Nearctic (February 11, 1954 – 27 July 1973) was a Canadian-bred Hall of Fame Thoroughbred racehorse.

Background
Bred by E. P. Taylor, he was out of the Irish mare Lady Angela, a daughter of the British Champion sire Hyperion. He was sired by the extremely important stallion Nearco.

Racing career
Conditioned for racing by future Canadian Hall of Fame trainer "Pete" McCann, Nearctic had his most successful season on the track at age four, when he won nine races and was voted Canadian Horse of the Year.

Stud record
Retired to stand at stud at Windfields Farm in Oshawa, Ontario. In 1967 he was syndicated for $1,050,000(US) and was moved to stand at Allaire du Pont's Woodstock Farm at Chesapeake City, Maryland. An outstanding stallion, Nearctic sired Kentucky Derby winner and the 20th century's greatest sire Northern Dancer. He also sired  Icecapade, Ice Water, Nonoalco, Northern Queen, and Canadian Hall of Fame inductee, Cool Reception.

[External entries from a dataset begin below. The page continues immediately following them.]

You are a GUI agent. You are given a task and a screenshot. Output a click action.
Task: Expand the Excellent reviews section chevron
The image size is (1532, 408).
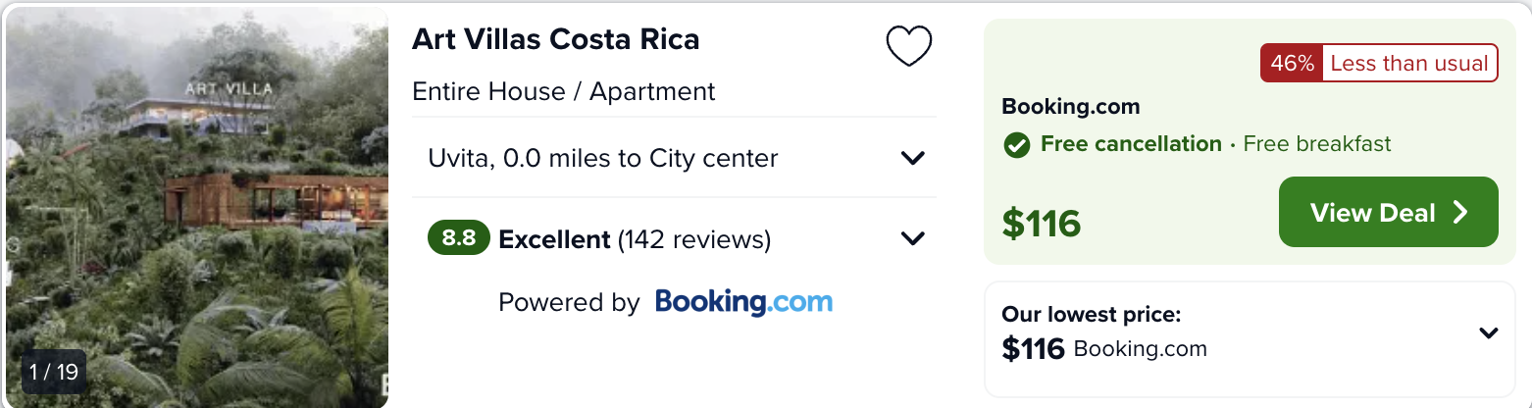pyautogui.click(x=912, y=238)
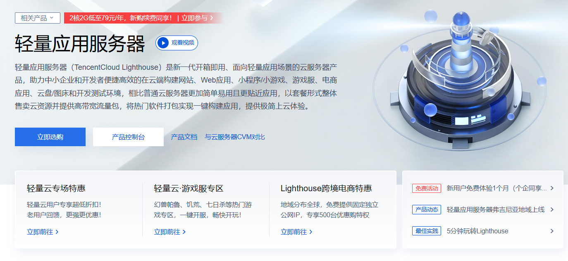The image size is (568, 261).
Task: Open the 5分钟玩转Lighthouse article
Action: 477,231
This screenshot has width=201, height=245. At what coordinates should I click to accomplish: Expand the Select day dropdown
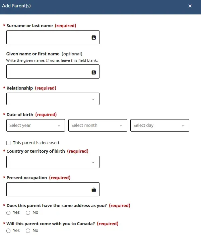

Over and above the many highly successful sons of Northern Dancer, Nearctic was the grandsire of Northern Taste, Wild Again, Fanfreluche, Izvestia, and Son of Briartic, among others. He was also the damsire of Kennedy Road and the Canadian and U.S. Hall of Fame filly La Prevoyante.

Nearctic appears four generations back on both sides (dam and sire) of multiple graded stakes winning including Kentucky Derby champion thoroughbred race horse Big Brown.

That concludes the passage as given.